The Rule of Twelfths or if you are more used to metric, the Rule of Tenths is used to give a rough estimate of the state of the tide.
Most Tide Tables only give the times and heights of high and low water, in relation to the chart datum.
Assuming that the tide in your area has a normal semi-diurnal cycle, either of these rules of thumb can be used to provide a quick estimate of the height and flow of the tide for times in between high and low water.
For working out accurate tidal heights you should use a graph.
However, the rule of twelfths allows you to make a fair estimate quickly in your head.
The rule works on the assumption that the tidal flow increases smoothly to a maximum at half tide then decreases smoothly to zero flow at slack water.
And the flow rate correlates to
the increase or
decrease in depth over the approximate six hours of the tide sequence.
The assumption is that the flow and rise in water level during the
first hour
after low tide will be one twelfth of the total range.
In the second hour it
will be two twelfths,
during the third and fourth hours three twelfths, then two twelfths in
the
fifth and finally one twelfth in the sixth hour.

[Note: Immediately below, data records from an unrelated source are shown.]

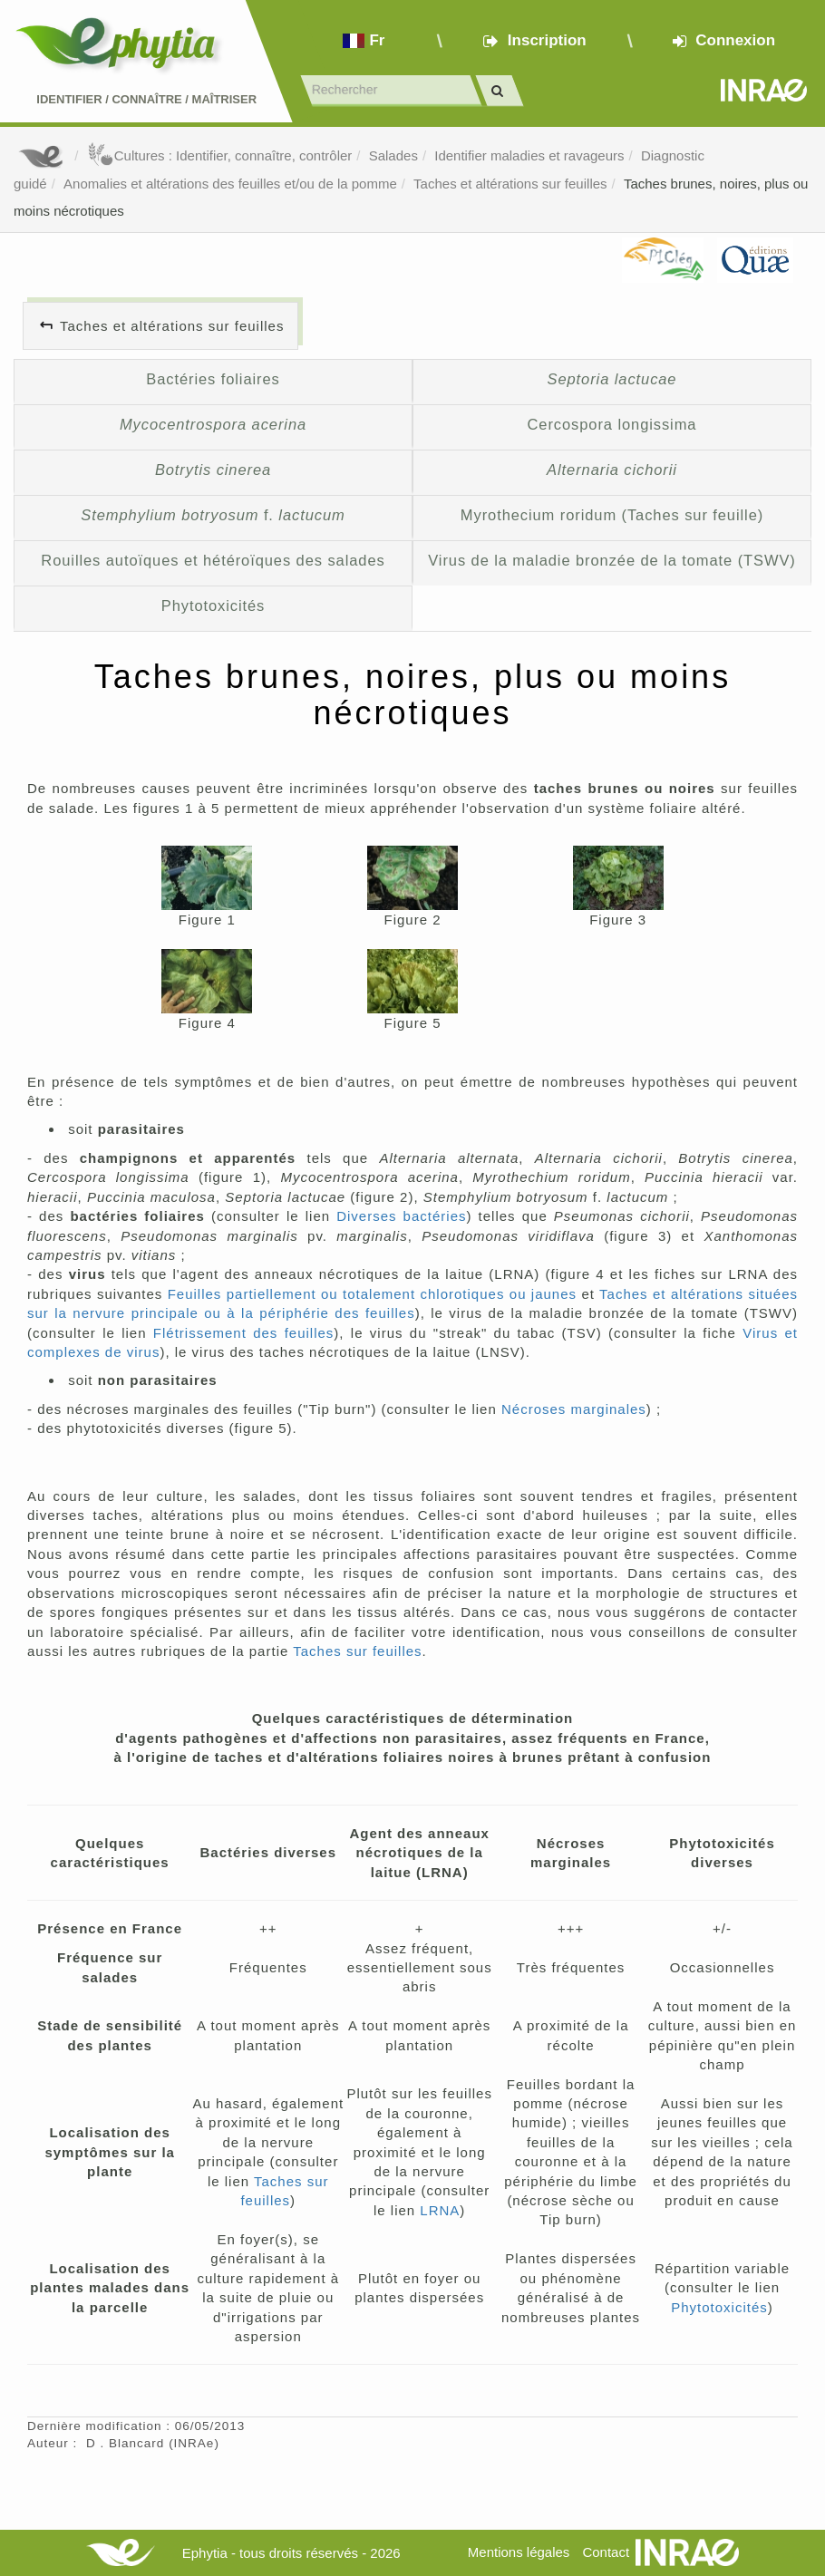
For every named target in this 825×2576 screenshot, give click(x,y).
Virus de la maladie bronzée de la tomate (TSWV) (612, 560)
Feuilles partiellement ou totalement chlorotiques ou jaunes (372, 1294)
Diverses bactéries (401, 1216)
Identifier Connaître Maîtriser (146, 99)
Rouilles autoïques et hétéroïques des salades (212, 560)
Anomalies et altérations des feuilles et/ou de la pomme (230, 183)
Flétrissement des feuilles (244, 1333)
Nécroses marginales (573, 1409)
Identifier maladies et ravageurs (529, 155)
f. (213, 515)
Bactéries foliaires (212, 379)
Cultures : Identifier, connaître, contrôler (220, 155)
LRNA (440, 2210)
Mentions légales (519, 2552)
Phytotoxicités (213, 605)
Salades (393, 155)
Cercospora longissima (612, 424)
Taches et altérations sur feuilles (510, 183)
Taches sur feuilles (357, 1651)
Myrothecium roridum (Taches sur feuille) (612, 515)
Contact (605, 2552)
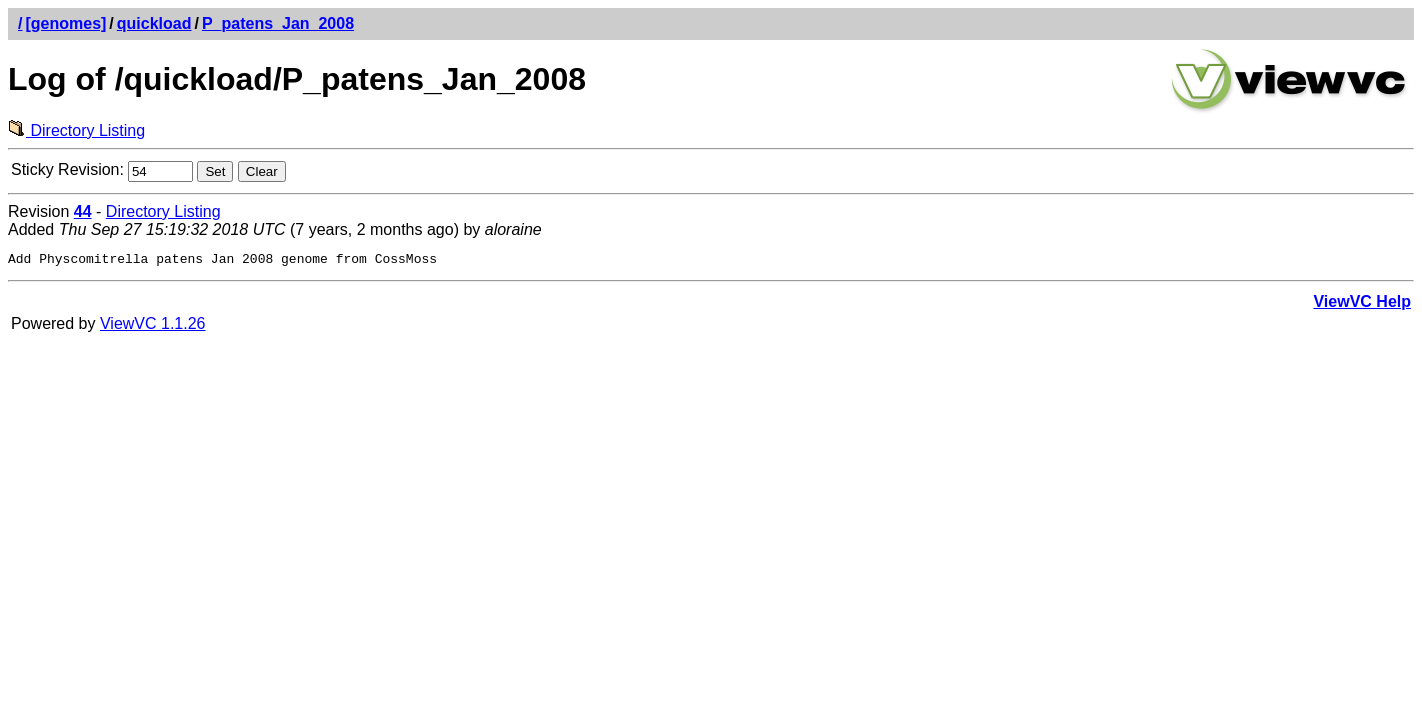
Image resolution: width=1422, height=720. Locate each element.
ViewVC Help (1362, 304)
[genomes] (65, 23)
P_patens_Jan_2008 (278, 23)
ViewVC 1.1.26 (153, 326)
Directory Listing (76, 130)
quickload (154, 23)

Of course in order to use this rule of thumb, you must first find the
time and
height of high and low water for you area and the day in question.
Then subtract one from the other to get the tidal range. And remember,
this is only a
rough and ready estimate so
add a safety margin to your answer.
An even shorter short cut to find the height at half tide, is to simply divide the range by two and add the result to the height of low water and then add to the chart datum.
The rule of twelfths works well enough for anyone used to working with feet, fathoms, etc.
For anyone more at home working in decimal the rule of tenths might be
easier
to use.
So, instead of using twelfths uses percentages.
Now before any mathematician writes in to point out that 10% isn’t the same as a 12th I should reiterate that the rule of twelfths is only used to give an estimate.
First thing you need is the tidal range that’s the difference between high water and low water for the day in question.
So at the end of the first hour of a rising tide, it will have risen
one
twelfth or 10% of the range.
At the end of the second hour it will have risen 1/12 for the first
hour plus
2/12 for the second hour making a total of 3/12.
Using percentages you would have 10% for the first hour plus 15% for
the second
making a total of 25% at the end of the second hour.
In the same way at the end of the 4th hour the tide would be 75% of the
range
higher than low water or 25% lower than high water.
To get the actual depth of the water two hours after low water, that 25% of the range needs to be added to the height of low water and the height shown on the chart (some of these figures might be negative).
The Rule of Seven
This rule of thumb can be used to work out the change of range between
springs
and neaps.
As the change can be assumed as being linear the range will change each
day by
1/7th of difference between the spring and neap range.
In other words subtract the neap range from the spring range and divide by seven to get the daily change in range.
The One In Sixty Rule
This rule of thumb can be used to work out your lateral displacement
from your
deviation.
For instance if you are one degree off course after 60 miles you will
be 1 mile
from you intended track.
So for every one degree off course the distance-off will be 1/60 of the
distance covered.
For two degrees off then 2/60 of the distance traveled.
This only works with small distances and amounts of deviation.
I
feel I must reiterate that these rules are just
methods for giving a quick, rough approximation only and should be used
with
great caution when used for navigation.
Tidal streams for instance don't always have a simple relationship with
the
tidal height.
There are many locations where the nature of the sea bed and coastline
cause
all sorts off anomalies.
Some coasts have double high waters and others double low waters and
there can
be abnormal flow rates within the tidal sequence.
And the Tide Tables themselves are predictions based on previous
experience and
the figures for times and heights are subject to modification by wind
and
atmospheric pressure.
So, while rules of thumb, such as the rule of twelfths, allows you to do quick mental calculations, navigating at sea should be an accumulation of input from as many sources as possible, particularly input from your own eyeballs.